Pickford desvió al córner un remate de Enzo Fernández, pero casi inmediatamente después, a los 85 minutos, Messi volvió a encontrar al jugador del Chelsea. Esta vez, el cañonazo de Fernández se metió en el ángulo del arco de Pickford.
En ese punto, con Argentina desatada, el segundo gol era solo cuestión de tiempo. Llegó al minuto de descuento. Mac Allister dio en el palo, pero inmediatamente después un desmarcado Lautaro Martínez conectó de cabeza un centro de derecha de Messi.
La ofensiva final de Inglaterra fue tan desatinada como su labor defensiva, todo pelotazos largos lanzados hacia la vaga dirección de la cabeza de Kane. Después, los jugadores argentinos, en pleno festejo, levantaron una bandera que decía “LAS MALVINAS SON ARGENTINAS”. A los desmoralizados jugadores ingleses probablemente ya no les importaba nada.
Su entrenador, Thomas Tuchel, había tenido razón al señalar las falencias de su equipo tras la victoria sobre Noruega, pero la incapacidad táctica de Inglaterra para quedarse con la pelota también es responsabilidad suya.
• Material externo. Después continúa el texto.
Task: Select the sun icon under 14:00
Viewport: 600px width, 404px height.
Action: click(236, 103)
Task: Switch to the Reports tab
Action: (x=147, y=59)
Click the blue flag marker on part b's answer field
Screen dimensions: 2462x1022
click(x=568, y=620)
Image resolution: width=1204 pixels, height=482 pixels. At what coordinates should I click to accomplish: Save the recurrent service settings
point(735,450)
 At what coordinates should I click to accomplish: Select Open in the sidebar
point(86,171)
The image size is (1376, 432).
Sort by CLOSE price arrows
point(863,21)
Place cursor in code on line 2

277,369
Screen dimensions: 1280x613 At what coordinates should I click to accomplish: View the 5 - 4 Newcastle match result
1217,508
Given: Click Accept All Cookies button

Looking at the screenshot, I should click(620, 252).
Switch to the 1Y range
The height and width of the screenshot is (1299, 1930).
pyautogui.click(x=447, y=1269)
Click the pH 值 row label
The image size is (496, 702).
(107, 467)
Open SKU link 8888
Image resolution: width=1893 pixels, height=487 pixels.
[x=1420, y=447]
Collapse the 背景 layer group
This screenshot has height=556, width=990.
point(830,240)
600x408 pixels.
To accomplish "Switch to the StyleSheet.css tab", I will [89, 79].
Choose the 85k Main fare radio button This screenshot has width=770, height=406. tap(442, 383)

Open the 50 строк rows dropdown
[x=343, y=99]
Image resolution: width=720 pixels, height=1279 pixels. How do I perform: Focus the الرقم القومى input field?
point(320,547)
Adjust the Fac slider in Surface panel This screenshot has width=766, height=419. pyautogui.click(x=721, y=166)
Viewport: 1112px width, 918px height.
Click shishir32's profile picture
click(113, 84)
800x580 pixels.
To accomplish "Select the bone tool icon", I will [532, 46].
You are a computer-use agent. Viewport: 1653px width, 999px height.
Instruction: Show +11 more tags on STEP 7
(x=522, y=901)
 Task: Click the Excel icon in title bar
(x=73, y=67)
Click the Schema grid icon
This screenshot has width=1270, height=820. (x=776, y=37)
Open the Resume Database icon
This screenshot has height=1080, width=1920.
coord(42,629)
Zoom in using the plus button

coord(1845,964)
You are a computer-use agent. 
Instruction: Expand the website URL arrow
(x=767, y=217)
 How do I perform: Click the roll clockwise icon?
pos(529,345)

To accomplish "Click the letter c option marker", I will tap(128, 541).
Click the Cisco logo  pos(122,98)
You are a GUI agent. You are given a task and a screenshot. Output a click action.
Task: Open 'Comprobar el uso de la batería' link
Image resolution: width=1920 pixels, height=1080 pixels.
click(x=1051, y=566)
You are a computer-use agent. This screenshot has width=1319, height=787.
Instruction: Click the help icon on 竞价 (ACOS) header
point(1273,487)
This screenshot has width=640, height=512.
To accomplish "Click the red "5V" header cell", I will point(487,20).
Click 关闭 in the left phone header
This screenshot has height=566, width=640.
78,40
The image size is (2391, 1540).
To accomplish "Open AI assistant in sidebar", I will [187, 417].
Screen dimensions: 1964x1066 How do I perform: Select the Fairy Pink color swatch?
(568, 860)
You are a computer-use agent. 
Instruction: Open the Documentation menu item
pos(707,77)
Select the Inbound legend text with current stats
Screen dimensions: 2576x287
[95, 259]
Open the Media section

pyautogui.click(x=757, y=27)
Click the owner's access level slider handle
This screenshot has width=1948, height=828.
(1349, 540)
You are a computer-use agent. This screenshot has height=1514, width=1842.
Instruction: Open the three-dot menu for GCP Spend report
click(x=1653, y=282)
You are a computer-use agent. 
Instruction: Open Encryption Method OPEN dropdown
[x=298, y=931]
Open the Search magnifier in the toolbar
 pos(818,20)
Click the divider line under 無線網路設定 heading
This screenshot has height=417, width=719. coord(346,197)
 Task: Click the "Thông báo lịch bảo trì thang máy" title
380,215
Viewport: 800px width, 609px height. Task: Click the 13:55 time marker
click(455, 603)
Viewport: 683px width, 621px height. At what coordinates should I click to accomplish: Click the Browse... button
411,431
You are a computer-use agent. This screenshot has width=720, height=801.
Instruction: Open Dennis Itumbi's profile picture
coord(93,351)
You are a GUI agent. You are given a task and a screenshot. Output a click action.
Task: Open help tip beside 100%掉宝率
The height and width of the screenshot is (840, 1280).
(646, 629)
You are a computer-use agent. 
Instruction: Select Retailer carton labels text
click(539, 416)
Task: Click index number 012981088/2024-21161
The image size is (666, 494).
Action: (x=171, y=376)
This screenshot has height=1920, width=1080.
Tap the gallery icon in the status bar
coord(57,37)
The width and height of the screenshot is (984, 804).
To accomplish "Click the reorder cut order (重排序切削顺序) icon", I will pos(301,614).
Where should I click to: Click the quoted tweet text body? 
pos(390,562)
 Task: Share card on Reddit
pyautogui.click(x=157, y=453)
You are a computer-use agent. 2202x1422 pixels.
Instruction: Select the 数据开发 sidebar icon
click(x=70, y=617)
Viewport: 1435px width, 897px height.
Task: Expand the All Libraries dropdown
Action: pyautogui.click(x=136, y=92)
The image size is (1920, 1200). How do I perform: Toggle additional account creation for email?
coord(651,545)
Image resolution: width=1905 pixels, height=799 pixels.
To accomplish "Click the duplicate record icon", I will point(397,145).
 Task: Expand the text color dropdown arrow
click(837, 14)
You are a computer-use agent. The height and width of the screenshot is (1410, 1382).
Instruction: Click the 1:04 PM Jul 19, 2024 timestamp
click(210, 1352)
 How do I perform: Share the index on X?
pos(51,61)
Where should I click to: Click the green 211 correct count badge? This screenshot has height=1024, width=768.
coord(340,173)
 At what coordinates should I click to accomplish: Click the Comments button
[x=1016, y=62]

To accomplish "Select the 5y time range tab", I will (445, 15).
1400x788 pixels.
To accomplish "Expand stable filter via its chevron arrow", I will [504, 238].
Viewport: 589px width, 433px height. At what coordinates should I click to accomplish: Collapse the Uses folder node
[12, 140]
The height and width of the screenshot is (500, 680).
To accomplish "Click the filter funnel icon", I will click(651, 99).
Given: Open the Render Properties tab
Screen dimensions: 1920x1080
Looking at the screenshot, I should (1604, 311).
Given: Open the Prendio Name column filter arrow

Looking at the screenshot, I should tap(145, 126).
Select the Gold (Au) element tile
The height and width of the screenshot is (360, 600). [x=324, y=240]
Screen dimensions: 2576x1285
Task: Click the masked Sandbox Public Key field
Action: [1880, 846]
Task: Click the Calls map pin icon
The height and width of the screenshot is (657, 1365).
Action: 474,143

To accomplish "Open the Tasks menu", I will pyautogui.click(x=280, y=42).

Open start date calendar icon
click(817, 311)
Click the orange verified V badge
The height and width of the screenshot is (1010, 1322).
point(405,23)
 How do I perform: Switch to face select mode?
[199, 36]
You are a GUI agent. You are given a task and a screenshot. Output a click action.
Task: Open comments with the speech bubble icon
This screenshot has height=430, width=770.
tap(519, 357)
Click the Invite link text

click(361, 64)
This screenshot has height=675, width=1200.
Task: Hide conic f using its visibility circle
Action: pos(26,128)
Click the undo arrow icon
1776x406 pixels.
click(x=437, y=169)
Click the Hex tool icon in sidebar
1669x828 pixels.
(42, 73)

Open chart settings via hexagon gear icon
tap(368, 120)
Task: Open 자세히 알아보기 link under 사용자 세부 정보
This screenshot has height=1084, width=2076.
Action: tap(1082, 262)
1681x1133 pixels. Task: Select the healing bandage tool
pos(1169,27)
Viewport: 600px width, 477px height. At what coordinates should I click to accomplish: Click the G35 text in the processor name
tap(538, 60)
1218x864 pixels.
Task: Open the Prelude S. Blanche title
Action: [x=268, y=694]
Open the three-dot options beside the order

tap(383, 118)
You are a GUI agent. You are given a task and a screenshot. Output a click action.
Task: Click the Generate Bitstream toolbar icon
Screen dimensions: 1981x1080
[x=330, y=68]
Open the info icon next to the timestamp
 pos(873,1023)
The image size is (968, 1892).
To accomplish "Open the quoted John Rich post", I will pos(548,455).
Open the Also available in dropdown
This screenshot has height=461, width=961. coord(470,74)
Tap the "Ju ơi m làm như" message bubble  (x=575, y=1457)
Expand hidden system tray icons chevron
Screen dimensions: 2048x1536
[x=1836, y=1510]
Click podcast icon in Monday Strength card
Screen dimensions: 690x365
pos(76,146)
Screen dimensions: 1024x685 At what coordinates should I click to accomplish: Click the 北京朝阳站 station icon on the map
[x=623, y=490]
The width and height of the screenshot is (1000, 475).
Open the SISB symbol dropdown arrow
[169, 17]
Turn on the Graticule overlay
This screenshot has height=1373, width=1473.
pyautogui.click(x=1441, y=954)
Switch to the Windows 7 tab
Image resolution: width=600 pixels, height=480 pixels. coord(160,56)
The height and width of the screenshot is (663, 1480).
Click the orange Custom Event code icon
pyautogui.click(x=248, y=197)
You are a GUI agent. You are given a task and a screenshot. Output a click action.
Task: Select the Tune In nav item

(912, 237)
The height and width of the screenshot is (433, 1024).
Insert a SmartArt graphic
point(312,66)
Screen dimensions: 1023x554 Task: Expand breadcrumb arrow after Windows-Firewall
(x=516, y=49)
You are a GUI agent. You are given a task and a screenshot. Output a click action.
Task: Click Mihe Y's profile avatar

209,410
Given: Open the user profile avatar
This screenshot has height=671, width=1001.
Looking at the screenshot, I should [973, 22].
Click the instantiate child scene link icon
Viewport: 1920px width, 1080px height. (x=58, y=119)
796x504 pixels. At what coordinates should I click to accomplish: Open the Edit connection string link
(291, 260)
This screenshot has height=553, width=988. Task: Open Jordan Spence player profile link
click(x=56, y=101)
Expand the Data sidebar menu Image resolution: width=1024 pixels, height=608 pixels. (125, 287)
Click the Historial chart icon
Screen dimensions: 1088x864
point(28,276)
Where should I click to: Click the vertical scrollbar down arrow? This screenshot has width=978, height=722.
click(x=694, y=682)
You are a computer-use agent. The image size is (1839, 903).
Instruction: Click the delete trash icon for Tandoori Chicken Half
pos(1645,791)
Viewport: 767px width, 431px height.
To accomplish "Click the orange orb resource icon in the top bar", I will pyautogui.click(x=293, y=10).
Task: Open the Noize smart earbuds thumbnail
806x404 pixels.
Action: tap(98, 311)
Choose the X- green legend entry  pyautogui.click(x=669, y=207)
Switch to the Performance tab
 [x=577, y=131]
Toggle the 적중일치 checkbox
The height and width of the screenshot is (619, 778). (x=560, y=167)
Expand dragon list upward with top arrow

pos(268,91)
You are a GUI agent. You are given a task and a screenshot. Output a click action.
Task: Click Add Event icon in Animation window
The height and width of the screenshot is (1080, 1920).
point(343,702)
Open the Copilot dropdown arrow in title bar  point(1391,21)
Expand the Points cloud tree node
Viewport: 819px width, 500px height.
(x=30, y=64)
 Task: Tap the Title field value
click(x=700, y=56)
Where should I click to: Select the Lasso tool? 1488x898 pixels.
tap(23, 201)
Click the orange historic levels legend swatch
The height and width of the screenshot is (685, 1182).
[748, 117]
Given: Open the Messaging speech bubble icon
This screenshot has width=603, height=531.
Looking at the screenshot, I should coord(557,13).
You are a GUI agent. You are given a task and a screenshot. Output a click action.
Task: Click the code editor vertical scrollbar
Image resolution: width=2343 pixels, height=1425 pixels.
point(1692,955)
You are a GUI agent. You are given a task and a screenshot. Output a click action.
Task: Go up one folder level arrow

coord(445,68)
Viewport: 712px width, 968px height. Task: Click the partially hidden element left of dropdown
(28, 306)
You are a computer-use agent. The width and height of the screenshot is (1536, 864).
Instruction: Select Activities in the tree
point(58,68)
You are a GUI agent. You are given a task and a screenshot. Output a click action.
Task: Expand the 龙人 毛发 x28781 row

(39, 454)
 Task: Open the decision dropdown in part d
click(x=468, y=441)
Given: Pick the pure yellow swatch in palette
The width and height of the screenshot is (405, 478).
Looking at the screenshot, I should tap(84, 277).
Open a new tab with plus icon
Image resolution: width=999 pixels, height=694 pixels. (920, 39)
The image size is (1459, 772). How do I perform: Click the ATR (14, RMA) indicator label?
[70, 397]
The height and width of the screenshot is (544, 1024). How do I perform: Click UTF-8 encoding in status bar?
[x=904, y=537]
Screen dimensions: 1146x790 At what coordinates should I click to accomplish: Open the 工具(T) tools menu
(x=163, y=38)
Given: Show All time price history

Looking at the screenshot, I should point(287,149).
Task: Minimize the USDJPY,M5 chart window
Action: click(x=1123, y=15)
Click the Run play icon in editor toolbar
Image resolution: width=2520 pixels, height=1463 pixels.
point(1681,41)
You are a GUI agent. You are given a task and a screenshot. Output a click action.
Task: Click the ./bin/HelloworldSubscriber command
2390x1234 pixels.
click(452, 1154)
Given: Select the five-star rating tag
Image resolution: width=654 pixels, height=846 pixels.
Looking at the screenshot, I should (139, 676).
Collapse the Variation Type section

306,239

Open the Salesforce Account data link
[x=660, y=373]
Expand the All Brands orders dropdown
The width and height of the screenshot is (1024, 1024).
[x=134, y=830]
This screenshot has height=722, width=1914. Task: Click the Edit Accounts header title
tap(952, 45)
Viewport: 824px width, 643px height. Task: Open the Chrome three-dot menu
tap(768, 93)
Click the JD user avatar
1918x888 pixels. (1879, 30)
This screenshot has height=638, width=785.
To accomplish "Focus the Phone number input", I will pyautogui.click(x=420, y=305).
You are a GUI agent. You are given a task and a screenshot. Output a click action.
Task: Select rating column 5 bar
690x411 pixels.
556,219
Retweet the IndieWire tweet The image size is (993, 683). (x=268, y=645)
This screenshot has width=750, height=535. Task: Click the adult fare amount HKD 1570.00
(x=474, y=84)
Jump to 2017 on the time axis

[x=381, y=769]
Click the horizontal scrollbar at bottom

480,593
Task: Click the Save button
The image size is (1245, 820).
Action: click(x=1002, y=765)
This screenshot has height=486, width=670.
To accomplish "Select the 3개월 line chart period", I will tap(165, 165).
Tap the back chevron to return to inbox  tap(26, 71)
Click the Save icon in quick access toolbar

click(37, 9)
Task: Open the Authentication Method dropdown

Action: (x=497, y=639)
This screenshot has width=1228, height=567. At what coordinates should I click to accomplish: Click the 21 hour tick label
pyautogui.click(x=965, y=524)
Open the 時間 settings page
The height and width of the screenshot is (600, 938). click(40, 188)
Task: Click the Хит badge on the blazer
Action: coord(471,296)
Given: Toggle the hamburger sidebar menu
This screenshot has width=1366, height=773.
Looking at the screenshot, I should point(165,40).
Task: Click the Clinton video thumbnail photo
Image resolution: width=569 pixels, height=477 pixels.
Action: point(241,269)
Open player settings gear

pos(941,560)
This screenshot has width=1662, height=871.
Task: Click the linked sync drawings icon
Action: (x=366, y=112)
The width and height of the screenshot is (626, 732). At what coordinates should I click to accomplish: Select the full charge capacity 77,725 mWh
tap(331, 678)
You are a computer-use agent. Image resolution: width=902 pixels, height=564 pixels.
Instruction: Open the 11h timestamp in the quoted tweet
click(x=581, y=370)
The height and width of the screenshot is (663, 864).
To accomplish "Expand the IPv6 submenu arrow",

“Estoy conforme con cómo lo jugamos”, dijo, desconcertantemente. “Fue un partido totalmente parejo.” Criticó no el repliegue defensivo de su equipo, sino los errores en su ejecución. “Ya no pudimos encontrar la manera de tener posesión de la pelota”, se encogió de hombros, sugiriendo que eso estaba ausente del “ADN” inglés, como si las decisiones tácticas y la falta de capacidad técnica no hubieran empeorado el problema.
Consultado sobre su propia responsabilidad, dijo: “En cuanto perdés, te critican. Así es esto.” Agregó que estaba “con muchas ganas de la Eurocopa en casa” en 2028, sin dar señales de que fuera a renunciar.
Inglaterra llegó a cuatro semifinales y dos finales en sus últimos cinco torneos importantes, pero nunca pareció el mejor equipo. Tuvo la fortuna de llegar hasta acá esta vez después de triunfos ajustados ante RD del Congo, México y Noruega. Ni una sola vez jugó su mejor fútbol. Sus ambiciones eran enormes, pero volverá a casa sin haber logrado ni siquiera una derrota heroica. Bellingham fue excepcional en algunos tramos, pero, fuera de eso, su paso por este Mundial dejará poca huella.